この作品が出来上がった時、小清水漸はこれまでの彫刻に対する考え方がひっくり返るような衝撃だったと語っています。小清水だけでなく、制作した関根自身も、吉田克朗にとってもそれは予想外の経験であり、のちの表現を左右する事件だったといいます。

しかしながら、当時二十代の駆け出しの若手アーティストのつくったこの作品を、実際に目の当たりにした人間はそれほど多くありません。《位相—大地》は神戸の須磨離宮公園で開催された「第1回現代彫刻展」に出品された数多くの作品のひとつであり、展示期間が終わるとともに解体され大地へと還っていきました。

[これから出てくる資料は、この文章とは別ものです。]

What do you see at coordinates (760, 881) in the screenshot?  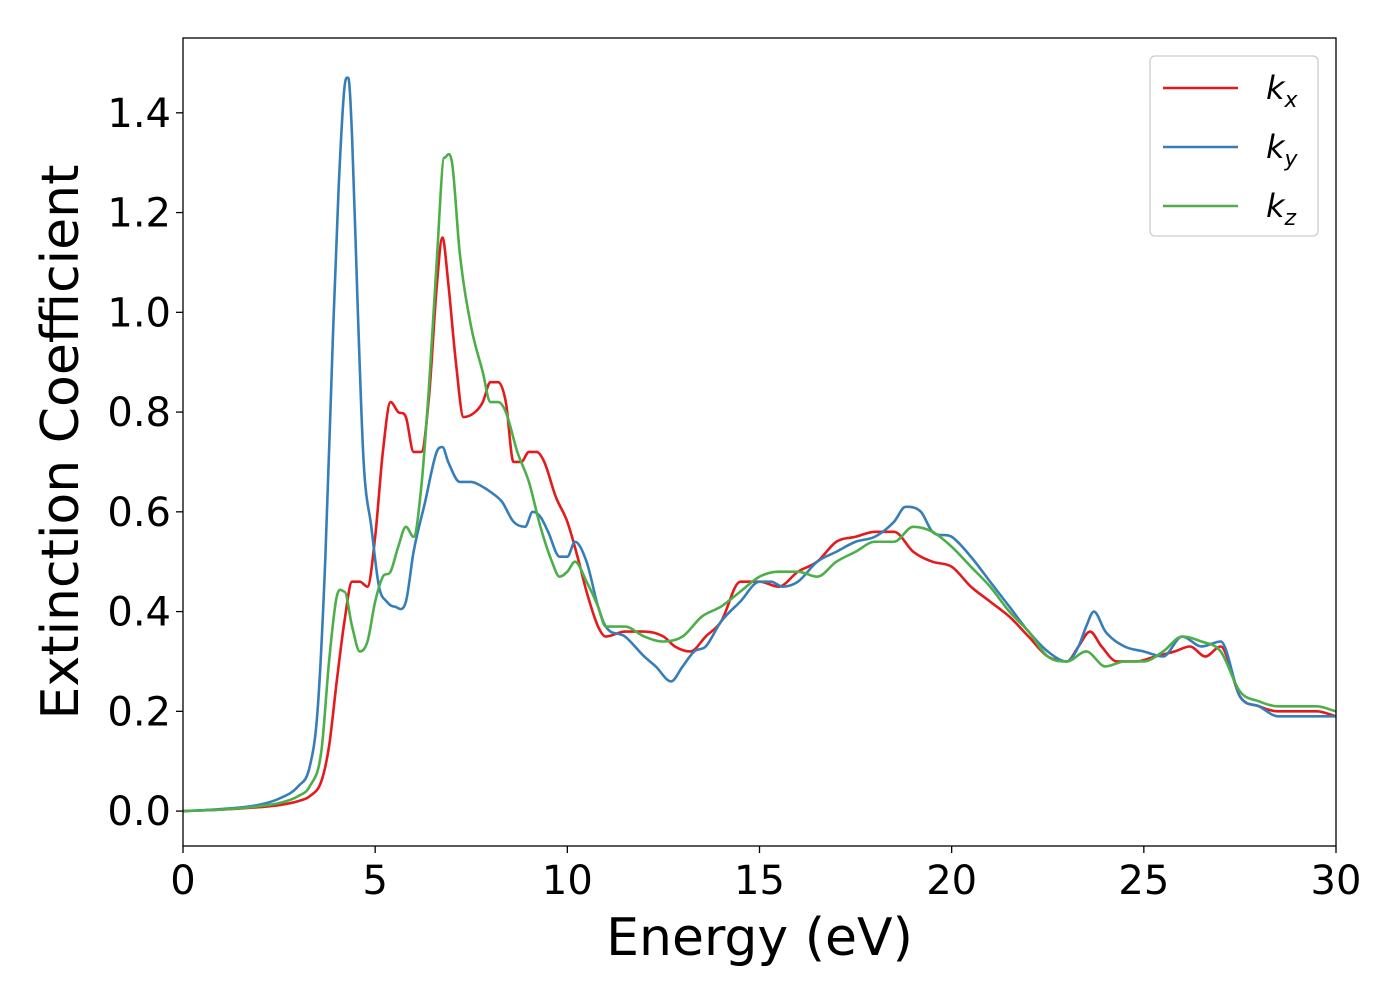 I see `x-tick-label: 15` at bounding box center [760, 881].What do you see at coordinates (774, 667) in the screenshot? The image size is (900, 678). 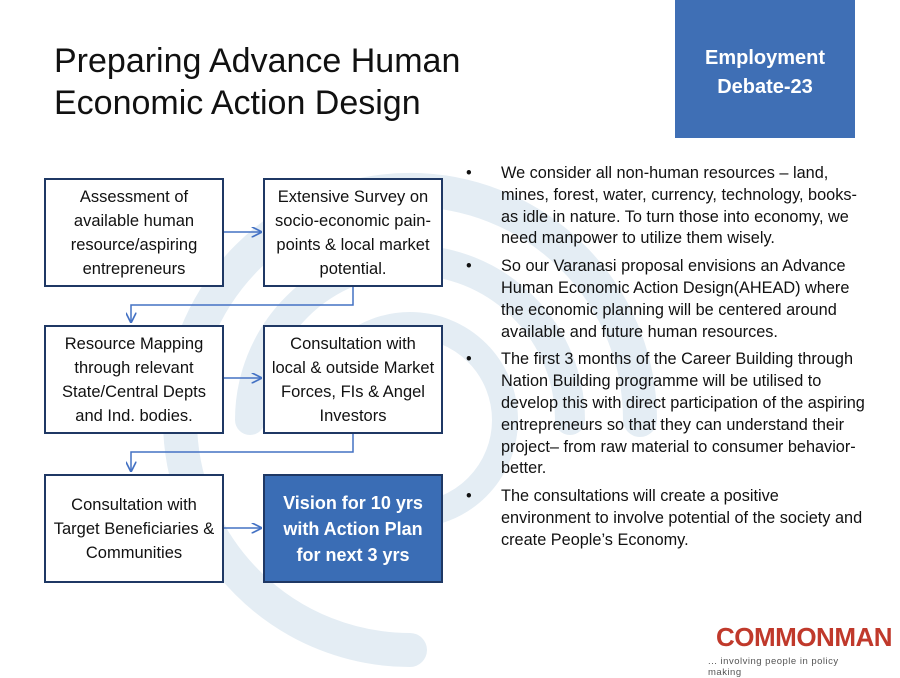 I see `logo-tagline: ... involving people in policy making` at bounding box center [774, 667].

もの派の系譜はその後、李禹煥、菅木志雄、成田克彦、榎倉康二、高山登、原口典之ら同時代の作家たちに受け継がれていきますが、その始まりを見返すことは永遠にできないのです。

本展では当時の貴重な記録写真をほぼ原寸大に拡大することで鑑賞者に疑似体験をしていただくことを試みます。

展示作品の多くは、本展覧会のために再制作されており、この空間ならではのダイナミックな表現が期待できます。また関根伸夫による膨大な制作ノートや、当時の展覧会の図録や書籍を幅広く蒐集することで、《位相—大地》とはどのような作品だったのか、その後の関根伸夫と小清水漸の作品にどのような影響を与えたのか理解を深め、その価値を再認識する機会を提供したいと考えております。

コンセプト主体の作品が多く見られる現代アートの流れの中で、もの派が持つ「物質への問いかけ」がいかなる新しい視座をもたらし得るかを、来場者とともに探求するし、また観る者が自らの土地や文化、存在の起源について再考する契機となれば幸いです。